▸ **Task 1**: Copy out the following rows word for word. Begin at the row that has "Expand the New document dropdown arrow" and stop after the row that has "Looking at the screenshot, I should [148, 288].".

It’s a statement that has been put to the test over two thousand years and hasn’t been found wanting by the billions that have chosen to believe and follow him.  Having just got back from the Indian sub-continent, another contemporary of John Wesley, another Englishman, chose to deny himself and give up his life for the people of what was then India. He spent the rest of his life, around forty-one years, sharing the Good News of Jesus, to a country that was not his own, planting churches and converting locals.  It wasn’t an easy life by any stretch

Here is one of his most famous quotes: –

“Expect Great Things from God

Attempt Great things for God”

William Carey

The Christian church in Bangladesh owes a huge debt to this man, who laid foundations by translating the bible into Bengali, and leaving a legacy that future generations could build upon.

As the light of the Gospel penetrated, then so social change happened.  I want to repeat that this claim of Jesus is incredible.  It isn’t the churches light, or light from you and me, but light from Him, the creator designer and lover of the world we live in.

The light shines in the darkness, and the darkness has not overcome it.

John 1 :15

Jesus doesn’t describe our world as light, in fact he describes it as darkness.!

I might compare His words to our city.   Our city has so much about it to make it attractive, but nevertheless, Jesus would describe it as a city clouded in darkness.  When viewed by the world, the night clubs, restaurants, coffee shops, seaside culture etc all appear to be life giving, attractive places filled with everything to help fulfil us. 

My brother who was a policeman, describes it differently.  The Police are sometimes called our “social garbage collectors”, because they see the sights and sounds that are kept from most of us.  The stabbings, the suicides, the drugs overdoses and subsequent deaths, the brothels that abound in our city, the heart ache caused by all of the above and more.  It’s impossible to be beguiled by the glitz and glam of a city, when day after day after day you are seeing these same things.

So, when Jesus describes Himself as light in darkness, or the light of the world this is what he means.

▸ **Extracted entries**:
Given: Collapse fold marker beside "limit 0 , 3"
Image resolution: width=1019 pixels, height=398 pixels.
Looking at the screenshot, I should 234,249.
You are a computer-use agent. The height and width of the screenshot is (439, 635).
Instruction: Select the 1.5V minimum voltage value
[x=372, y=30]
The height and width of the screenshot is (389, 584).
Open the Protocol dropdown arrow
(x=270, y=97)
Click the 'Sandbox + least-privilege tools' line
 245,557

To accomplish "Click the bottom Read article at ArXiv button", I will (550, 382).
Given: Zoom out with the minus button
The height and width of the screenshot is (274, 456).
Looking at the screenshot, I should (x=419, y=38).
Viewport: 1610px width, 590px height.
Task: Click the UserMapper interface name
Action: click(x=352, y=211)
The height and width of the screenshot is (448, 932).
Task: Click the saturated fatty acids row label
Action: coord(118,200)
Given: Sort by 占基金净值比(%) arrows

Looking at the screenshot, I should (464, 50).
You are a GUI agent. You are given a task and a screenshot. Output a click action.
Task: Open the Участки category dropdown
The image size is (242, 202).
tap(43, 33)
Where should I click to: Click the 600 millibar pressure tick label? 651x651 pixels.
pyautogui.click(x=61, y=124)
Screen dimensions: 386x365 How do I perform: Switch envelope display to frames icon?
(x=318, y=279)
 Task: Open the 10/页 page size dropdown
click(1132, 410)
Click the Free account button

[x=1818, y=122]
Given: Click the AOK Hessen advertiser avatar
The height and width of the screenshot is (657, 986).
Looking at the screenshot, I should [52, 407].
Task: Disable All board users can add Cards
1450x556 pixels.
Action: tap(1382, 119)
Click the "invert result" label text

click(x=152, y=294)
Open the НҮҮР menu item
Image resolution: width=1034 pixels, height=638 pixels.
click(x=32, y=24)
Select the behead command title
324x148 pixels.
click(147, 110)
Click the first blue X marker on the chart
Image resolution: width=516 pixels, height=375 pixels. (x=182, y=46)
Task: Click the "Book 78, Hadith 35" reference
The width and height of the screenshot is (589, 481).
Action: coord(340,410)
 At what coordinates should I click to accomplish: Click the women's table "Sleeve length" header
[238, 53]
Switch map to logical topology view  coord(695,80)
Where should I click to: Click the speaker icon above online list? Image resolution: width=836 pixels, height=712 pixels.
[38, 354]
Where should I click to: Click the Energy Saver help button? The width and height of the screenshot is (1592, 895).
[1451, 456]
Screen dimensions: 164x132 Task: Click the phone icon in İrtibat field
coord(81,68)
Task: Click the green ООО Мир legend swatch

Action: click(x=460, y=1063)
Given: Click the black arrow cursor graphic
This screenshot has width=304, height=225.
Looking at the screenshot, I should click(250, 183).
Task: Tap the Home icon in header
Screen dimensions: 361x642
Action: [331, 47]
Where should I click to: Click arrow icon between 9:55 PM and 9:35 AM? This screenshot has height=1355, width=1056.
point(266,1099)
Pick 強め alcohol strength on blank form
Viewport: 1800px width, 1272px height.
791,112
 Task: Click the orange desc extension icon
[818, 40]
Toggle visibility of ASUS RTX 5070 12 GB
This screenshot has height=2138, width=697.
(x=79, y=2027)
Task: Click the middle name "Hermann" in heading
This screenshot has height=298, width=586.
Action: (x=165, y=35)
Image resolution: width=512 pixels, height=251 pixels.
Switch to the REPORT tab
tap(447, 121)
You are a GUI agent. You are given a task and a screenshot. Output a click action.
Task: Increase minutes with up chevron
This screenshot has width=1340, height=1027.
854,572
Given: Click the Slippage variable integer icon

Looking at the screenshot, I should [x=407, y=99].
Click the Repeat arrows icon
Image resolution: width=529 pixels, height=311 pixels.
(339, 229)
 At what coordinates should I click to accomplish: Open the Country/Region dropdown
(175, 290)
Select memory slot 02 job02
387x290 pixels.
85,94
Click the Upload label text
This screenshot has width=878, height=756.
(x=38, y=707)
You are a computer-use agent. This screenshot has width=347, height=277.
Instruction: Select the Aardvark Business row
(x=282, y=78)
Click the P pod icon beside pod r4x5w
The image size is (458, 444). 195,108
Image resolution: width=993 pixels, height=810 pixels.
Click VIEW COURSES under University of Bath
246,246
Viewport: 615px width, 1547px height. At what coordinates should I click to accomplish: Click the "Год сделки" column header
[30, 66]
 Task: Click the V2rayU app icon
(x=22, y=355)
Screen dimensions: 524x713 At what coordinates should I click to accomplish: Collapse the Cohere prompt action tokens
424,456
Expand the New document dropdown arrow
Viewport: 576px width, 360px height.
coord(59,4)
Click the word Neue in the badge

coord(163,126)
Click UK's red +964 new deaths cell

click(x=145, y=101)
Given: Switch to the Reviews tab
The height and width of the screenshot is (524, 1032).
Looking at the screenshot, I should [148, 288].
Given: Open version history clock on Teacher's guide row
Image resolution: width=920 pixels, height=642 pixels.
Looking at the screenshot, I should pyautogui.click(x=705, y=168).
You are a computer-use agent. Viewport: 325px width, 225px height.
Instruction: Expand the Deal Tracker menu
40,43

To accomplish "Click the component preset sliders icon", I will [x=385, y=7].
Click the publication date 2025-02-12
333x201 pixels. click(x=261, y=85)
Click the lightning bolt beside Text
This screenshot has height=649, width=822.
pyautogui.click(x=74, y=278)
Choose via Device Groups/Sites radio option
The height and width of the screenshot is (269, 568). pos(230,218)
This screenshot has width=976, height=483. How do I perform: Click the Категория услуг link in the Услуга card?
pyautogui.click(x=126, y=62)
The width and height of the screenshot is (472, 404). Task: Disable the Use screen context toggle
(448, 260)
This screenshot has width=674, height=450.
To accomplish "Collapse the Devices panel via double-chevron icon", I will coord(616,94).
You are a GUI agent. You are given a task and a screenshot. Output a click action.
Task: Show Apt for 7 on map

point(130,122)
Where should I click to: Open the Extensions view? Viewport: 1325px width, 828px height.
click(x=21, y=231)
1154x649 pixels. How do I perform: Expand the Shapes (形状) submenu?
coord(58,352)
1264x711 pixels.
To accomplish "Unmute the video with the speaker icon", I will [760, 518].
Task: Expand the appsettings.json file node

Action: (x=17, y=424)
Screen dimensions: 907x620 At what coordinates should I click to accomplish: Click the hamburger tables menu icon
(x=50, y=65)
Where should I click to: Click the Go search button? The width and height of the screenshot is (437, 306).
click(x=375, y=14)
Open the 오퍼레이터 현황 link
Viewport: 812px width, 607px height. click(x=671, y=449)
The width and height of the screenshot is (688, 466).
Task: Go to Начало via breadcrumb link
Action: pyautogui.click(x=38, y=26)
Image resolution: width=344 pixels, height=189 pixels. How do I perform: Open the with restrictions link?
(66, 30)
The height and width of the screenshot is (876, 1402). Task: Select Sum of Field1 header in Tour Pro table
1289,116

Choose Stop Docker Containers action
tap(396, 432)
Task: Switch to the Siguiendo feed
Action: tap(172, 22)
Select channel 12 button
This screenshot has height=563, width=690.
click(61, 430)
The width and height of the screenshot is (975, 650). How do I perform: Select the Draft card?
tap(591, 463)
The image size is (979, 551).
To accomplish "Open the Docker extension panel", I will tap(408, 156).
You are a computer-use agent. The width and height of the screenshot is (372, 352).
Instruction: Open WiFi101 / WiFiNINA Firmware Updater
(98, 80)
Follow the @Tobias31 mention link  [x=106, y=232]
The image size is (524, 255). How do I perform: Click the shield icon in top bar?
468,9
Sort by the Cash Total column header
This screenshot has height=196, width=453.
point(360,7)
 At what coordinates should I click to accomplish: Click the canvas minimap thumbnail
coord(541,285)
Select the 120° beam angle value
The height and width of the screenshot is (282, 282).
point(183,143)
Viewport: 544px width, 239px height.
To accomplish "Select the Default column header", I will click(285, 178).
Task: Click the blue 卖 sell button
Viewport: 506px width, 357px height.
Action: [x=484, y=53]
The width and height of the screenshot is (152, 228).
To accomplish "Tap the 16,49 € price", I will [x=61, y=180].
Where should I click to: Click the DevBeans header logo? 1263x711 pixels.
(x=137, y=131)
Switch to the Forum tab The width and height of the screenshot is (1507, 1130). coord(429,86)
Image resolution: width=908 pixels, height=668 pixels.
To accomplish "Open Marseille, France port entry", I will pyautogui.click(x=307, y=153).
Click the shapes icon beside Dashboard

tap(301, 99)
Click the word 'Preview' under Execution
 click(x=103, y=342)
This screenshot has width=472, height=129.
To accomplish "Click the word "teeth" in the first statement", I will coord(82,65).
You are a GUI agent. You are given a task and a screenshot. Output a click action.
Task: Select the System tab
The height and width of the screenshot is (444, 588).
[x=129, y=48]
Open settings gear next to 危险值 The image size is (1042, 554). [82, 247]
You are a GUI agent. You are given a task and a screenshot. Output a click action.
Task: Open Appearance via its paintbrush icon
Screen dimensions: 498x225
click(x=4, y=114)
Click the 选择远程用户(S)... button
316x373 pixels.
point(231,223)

▸ **Task 2**:
Answer these questions from the passage about Jesus as the light of the world.
(a) For about how many years did the Englishman share the Good News in what was then India?
(b) Into what language did he translate the bible?
(c) What are the police sometimes called?

▸ **Response 1**:
Expand the New document dropdown arrow
Viewport: 576px width, 360px height.
coord(59,4)
Click the word Neue in the badge

coord(163,126)
Click UK's red +964 new deaths cell

click(x=145, y=101)
Given: Switch to the Reviews tab
The height and width of the screenshot is (524, 1032).
Looking at the screenshot, I should [148, 288].

▸ **Response 2**:
(a) Around forty-one years.
(b) Bengali.
(c) Our "social garbage collectors."